• **EXERCISE A**: Transcribe the stretch from "Career as a" through "Allahabad in 1956." in the biography of Bharathan Nair.

TEXT SECTION Start Marker

P. Bharathan Nair was an Indian volleyball player and captain of the India national volleyball team. He was part of the Indian team that won a bronze medal at the 1958 Asian Games. As of 2021, He is the only Indian volleyball player to have participated in the World Championship and the Asian Games.

Biography
He was born in Puzhavathu, Changanassery in Kottayam district of Kerala, India. His son Praveen says he was a long jumper and swimmer when he was young. He joined the Indian Railways and was posted to Mumbai.

He died in 2007, at the age of 81.

Career as a volleyball player
Bharathan Nair made his senior national debut in 1955.  He was part of the Indian team that won a bronze medal at the 1958 Asian Games and he also played in the 1956 World Volleyball Championship in Paris.  He captained the Indian volleyball team at the 1963 Pre-Olympic qualifiers in New Delhi. Bharathan captained the Services team when it won the national title in Allahabad in 1956.

TEXT SECTION End Marker
RECORDS Start Marker

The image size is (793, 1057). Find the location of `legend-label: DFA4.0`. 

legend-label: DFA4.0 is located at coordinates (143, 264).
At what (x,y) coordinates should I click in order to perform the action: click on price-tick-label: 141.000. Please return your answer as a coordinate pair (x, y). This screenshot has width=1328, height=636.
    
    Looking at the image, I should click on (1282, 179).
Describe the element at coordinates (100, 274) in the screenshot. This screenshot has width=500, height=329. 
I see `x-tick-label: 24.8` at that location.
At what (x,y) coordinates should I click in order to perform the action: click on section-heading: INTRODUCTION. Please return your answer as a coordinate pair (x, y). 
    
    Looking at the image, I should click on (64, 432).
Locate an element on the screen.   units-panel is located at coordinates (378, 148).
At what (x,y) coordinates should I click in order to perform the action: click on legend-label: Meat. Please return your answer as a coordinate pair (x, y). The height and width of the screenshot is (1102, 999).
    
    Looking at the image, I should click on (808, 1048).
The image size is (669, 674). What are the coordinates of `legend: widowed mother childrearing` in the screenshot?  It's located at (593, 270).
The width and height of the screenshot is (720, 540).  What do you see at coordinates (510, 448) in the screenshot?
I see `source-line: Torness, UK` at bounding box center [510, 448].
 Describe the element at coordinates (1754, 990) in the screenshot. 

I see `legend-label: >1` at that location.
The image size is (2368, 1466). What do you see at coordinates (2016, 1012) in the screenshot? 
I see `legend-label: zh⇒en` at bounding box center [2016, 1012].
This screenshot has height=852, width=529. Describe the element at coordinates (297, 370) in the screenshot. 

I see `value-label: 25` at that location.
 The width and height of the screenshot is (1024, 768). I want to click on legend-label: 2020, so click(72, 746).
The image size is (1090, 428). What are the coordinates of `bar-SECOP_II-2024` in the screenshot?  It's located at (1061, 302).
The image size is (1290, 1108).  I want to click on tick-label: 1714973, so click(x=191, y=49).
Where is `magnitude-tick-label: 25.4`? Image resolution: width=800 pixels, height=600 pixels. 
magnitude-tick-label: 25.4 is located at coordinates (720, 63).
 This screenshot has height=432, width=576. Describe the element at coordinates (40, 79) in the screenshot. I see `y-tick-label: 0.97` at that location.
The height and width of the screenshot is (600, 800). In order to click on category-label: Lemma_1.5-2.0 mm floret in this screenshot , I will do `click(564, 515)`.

RECORDS End Marker

• **EXERCISE B**: Rewrite the rows in the stretch from the line containing "Describe the element at coordinates (1754, 990)" through the line containing "center [2016, 1012].", swapping "screenshot" for "screen capture" and changing nothing else.

• **RESULT A**:
Career as a volleyball player
Bharathan Nair made his senior national debut in 1955.  He was part of the Indian team that won a bronze medal at the 1958 Asian Games and he also played in the 1956 World Volleyball Championship in Paris.  He captained the Indian volleyball team at the 1963 Pre-Olympic qualifiers in New Delhi. Bharathan captained the Services team when it won the national title in Allahabad in 1956.

• **RESULT B**:
 Describe the element at coordinates (1754, 990) in the screen capture. 

I see `legend-label: >1` at that location.
The image size is (2368, 1466). What do you see at coordinates (2016, 1012) in the screen capture? 
I see `legend-label: zh⇒en` at bounding box center [2016, 1012].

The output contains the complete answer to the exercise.